Today's visit was to a totally remodeled facility that recently reopened. After 11 months closed and almost $8 million spent--wow! What a difference!
The library still shares a building with a community center, and perhaps the only drawback I see is the lack of a readily-apparent entrance to the library itself. Instead, all of the outside signage refers to the community center; perhaps there is new signage coming? I hope so. (A picture at the link below suggests that there will be a vertical LIBRARY sign.)
There is now library space on the first floor, opening from the common lobby area. This space holds requests (very nice for just popping in to pick up something that is waiting for you) and media (except recorded books). Library catalog computers and a service desk are here, and the circulation workroom is behind a large glass window. Partially clear and partially frosted, this window allows a glimpse of the automated materials handling equipment in action.
A large area to the left of this entrance is especially for teens, with a meeting room, study rooms, low bookcases on heavy casters (low: good sight lines for staff; casters, plenty of flexibility) and a variety of chairs, including two that are shaped somewhat like human beings (see picture below).
The rest of the library is reached by stairs or elevator from the lobby. My first impression, compared to earlier visits, was "Can this possibly be the same space?" It seemed to go on forever, in several directions.

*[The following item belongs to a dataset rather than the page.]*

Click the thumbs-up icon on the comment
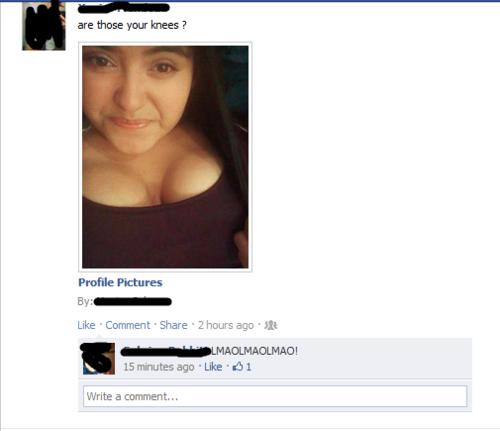 [x=238, y=367]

To the left is a large windowed space (behind the Community Center sign in the first picture below). Today the space was partially used as a browsing area, and partially as a potential meeting room, with a collection of tables and a sink and counter for refreshments at meetings. The spacious feeling is enhanced by an opening down to the teen area below.
There are large sections of shelving for adult fiction and non-fiction. The side of the space farthest from Ford Parkway has a "living room" area close to periodicals and non-fiction, with a rounded window that looks out on a reading garden. A couple of benches did not tempt readers on this cold day, but will be delightful in other seasons.

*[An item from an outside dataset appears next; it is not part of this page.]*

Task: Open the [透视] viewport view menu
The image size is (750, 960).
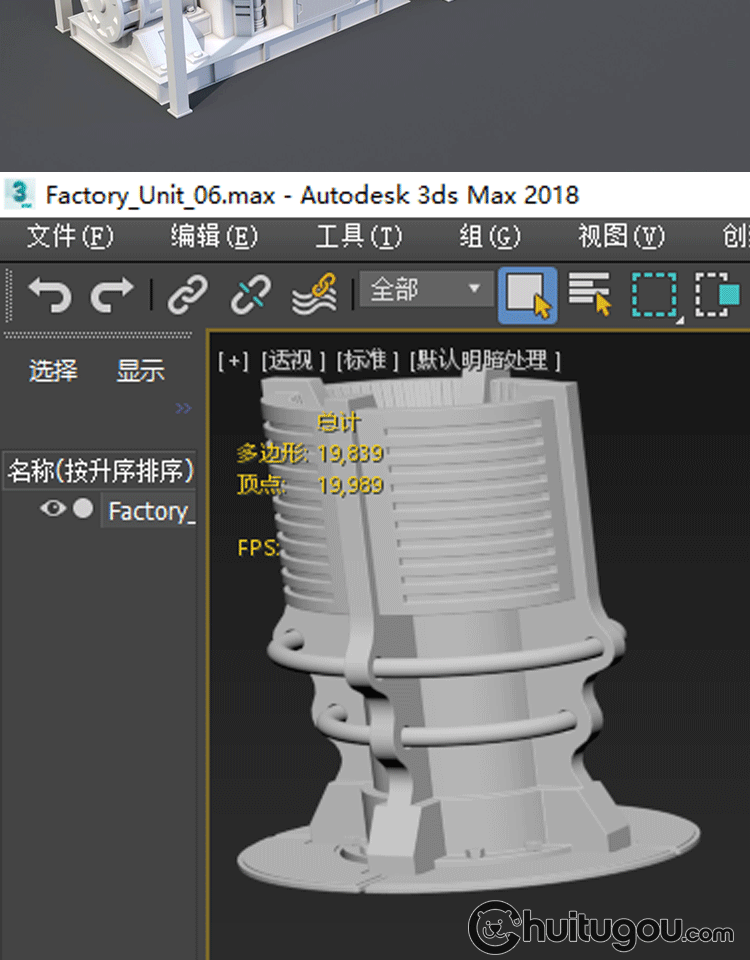Action: [293, 360]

The children's area overlooks the Parkway. A welcome sign in four languages says that "We Practice the Wakanheza Project: Supporting, Protecting, Respecting, and Cherishing Children, Young People, and Families."

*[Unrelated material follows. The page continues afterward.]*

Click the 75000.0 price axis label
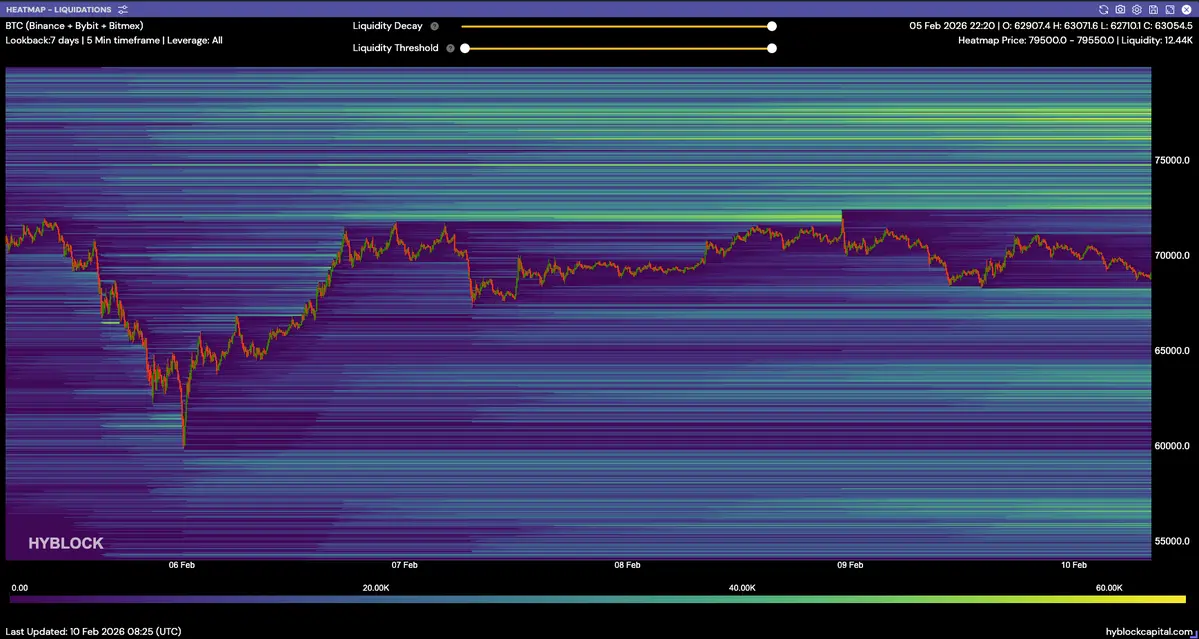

There are some study tables adjacent to the children's area. Within the area itself are computers on counters of two heights, at least six portable "writing tablets" (I think they use magnetism in some way with a stylus) that youngsters can use to draw or practice letters. Some very striking stylized tubular green "tree trunks" hold "bird houses." [Note: The remodeled Sunray library also has this feature, but theirs is outside. See entry 40a for a picture.] Varied seating for adults and children includes a large curved bench with a padded seat and back, and one section of the wall has three interactive "cause and effect" installations. I wanted to get some pictures, but I'm happy to report that several adults and children were using the area, and I could not figure out a way to get pictures without people.
Welcome back after almost a year away, Highland Park. You look terrific!
For more about this library, go to http://www.sppl.org/about/locations/highland-park or https://www.facebook.com/events/307004039484534/.
View from the parking lot
The new entrance is no longer "hidden."The Teen area is behind the windows to the left.
AMH book drop; there are two outside, an excellent idea as I was told thatHighland has the highest circulation of any St. Paul branch library.
I didn't try the "human" chairs, but I was told they are quite comfortable.